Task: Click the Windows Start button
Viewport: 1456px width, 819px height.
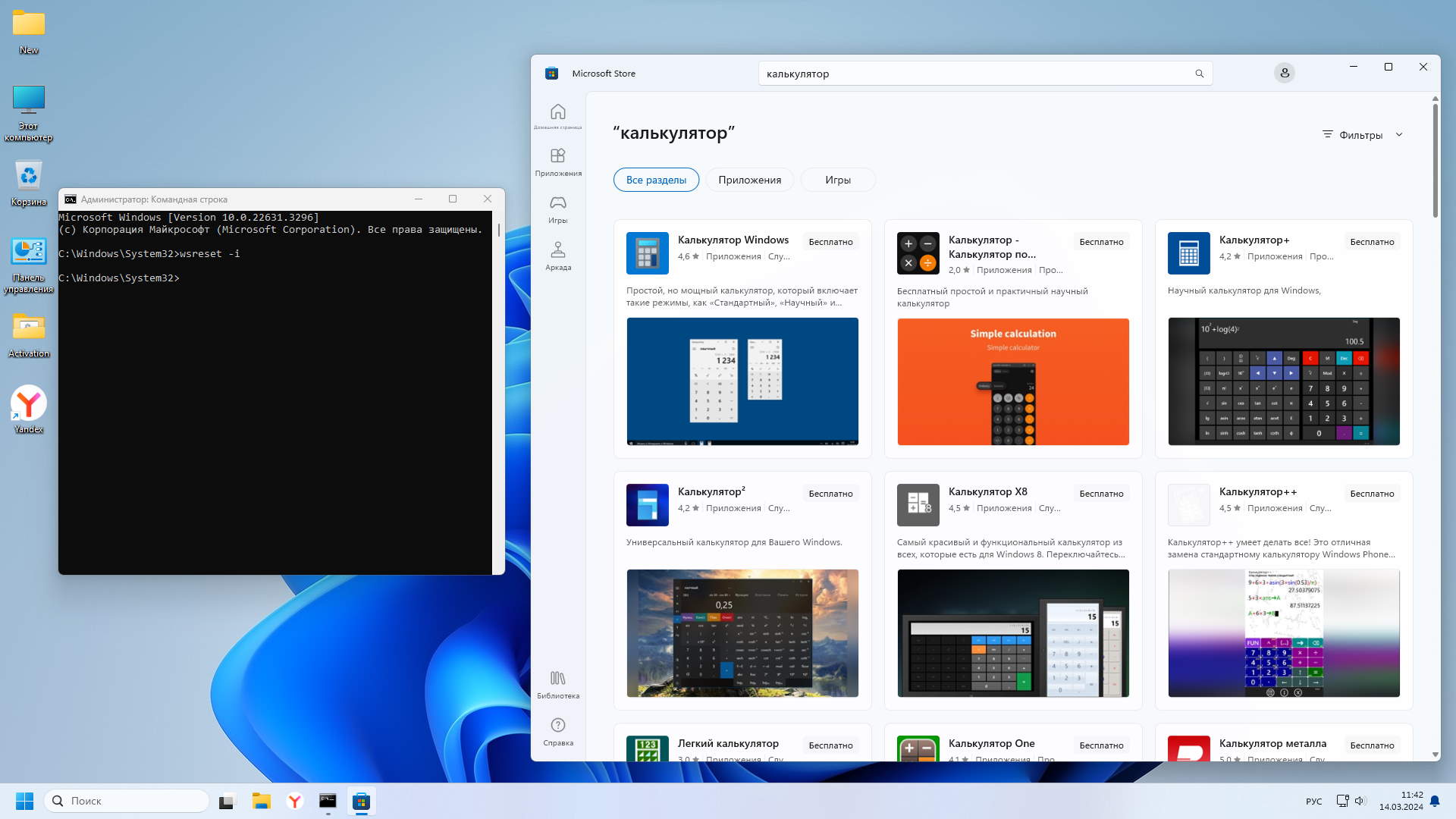Action: point(24,801)
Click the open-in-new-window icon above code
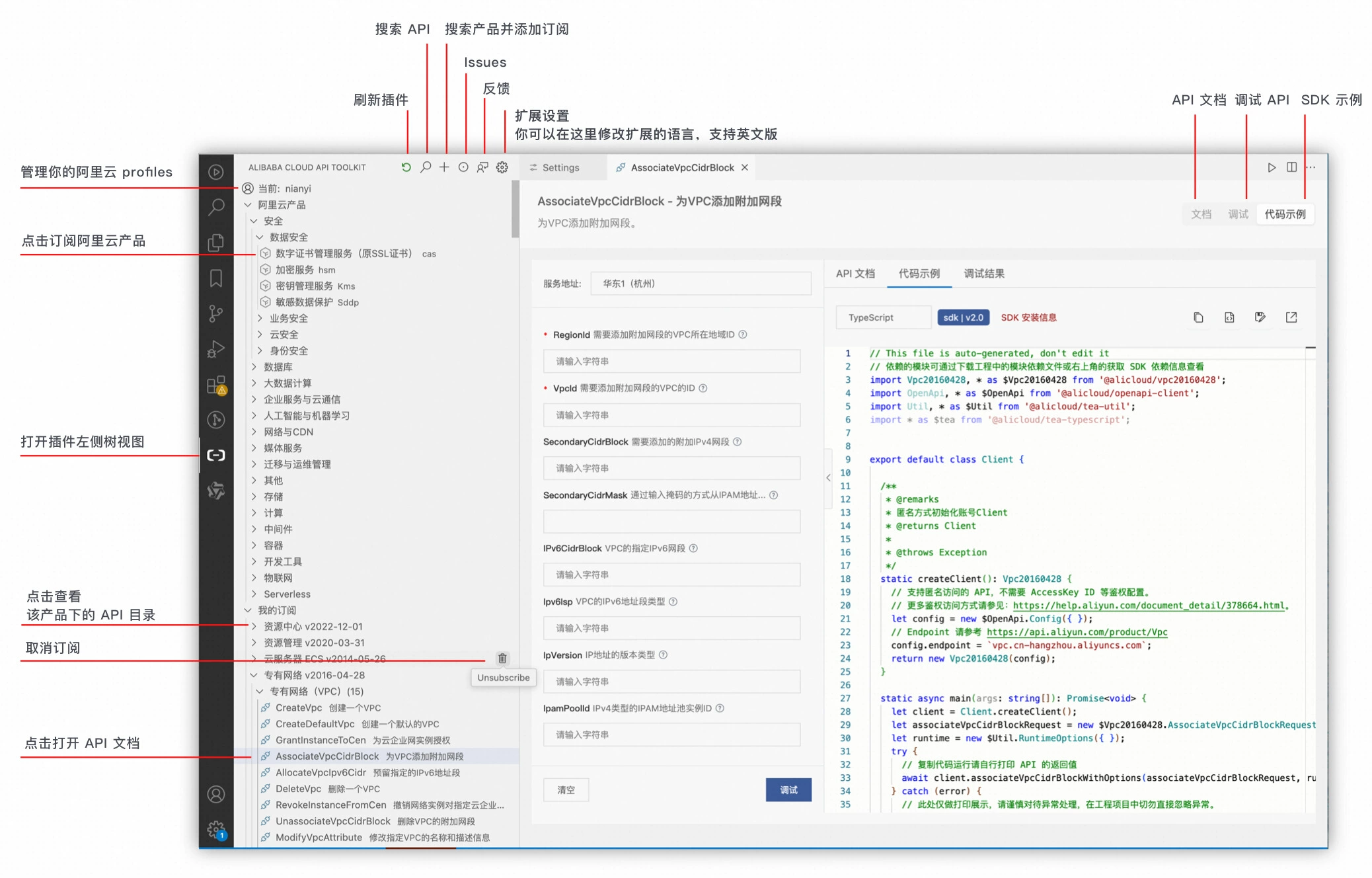 pyautogui.click(x=1291, y=317)
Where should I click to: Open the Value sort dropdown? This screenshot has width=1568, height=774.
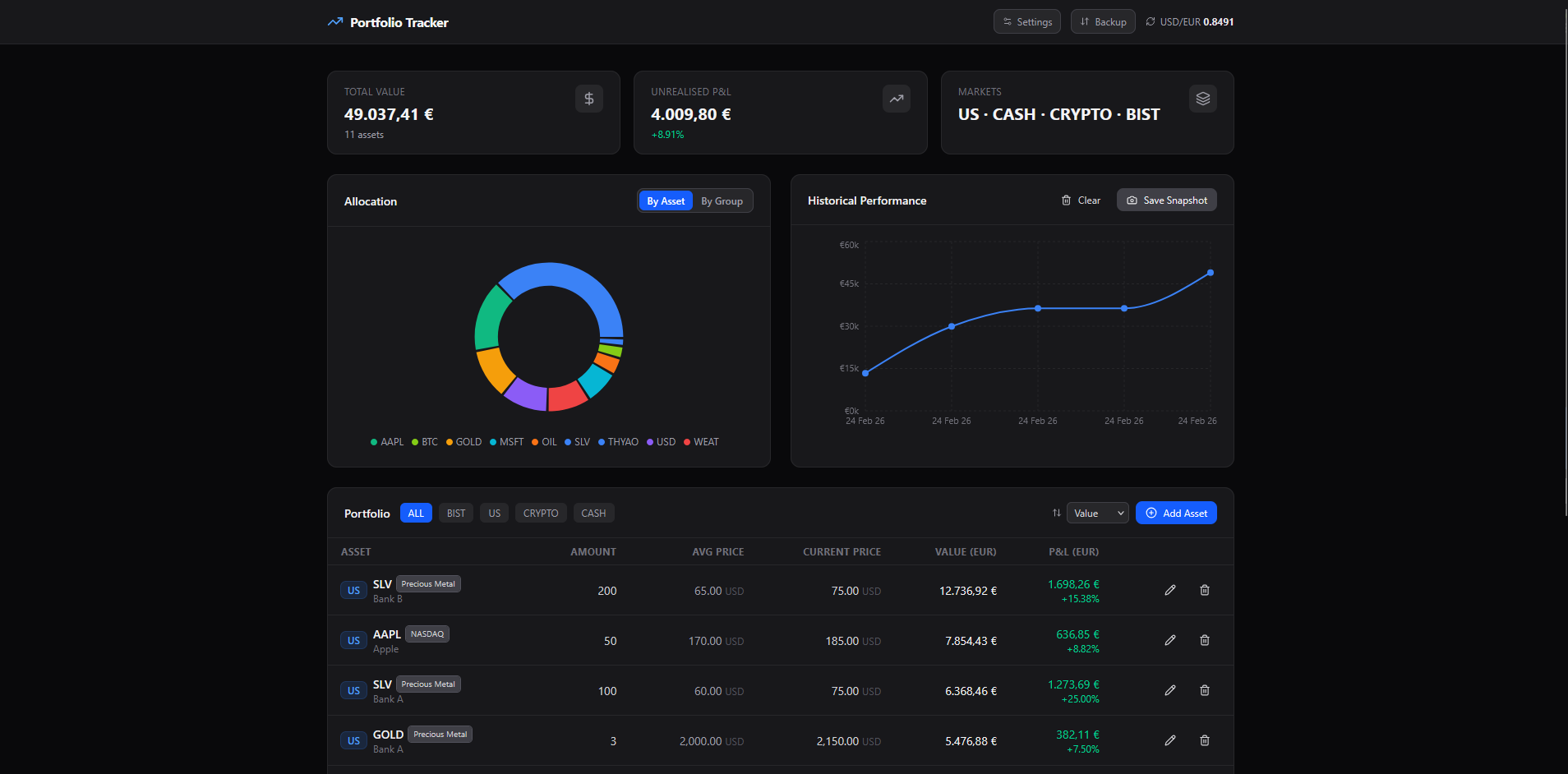(1096, 513)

━━━━━━━━━━

Please, without any pictures, print each entry exactly.

Task: Click the Windows Start button
Viewport: 1456px width, 819px height.
Action: point(24,801)
Click the open-in-new-window icon above code
 pyautogui.click(x=1291, y=317)
Where should I click to: Open the Value sort dropdown? This screenshot has width=1568, height=774.
(1096, 513)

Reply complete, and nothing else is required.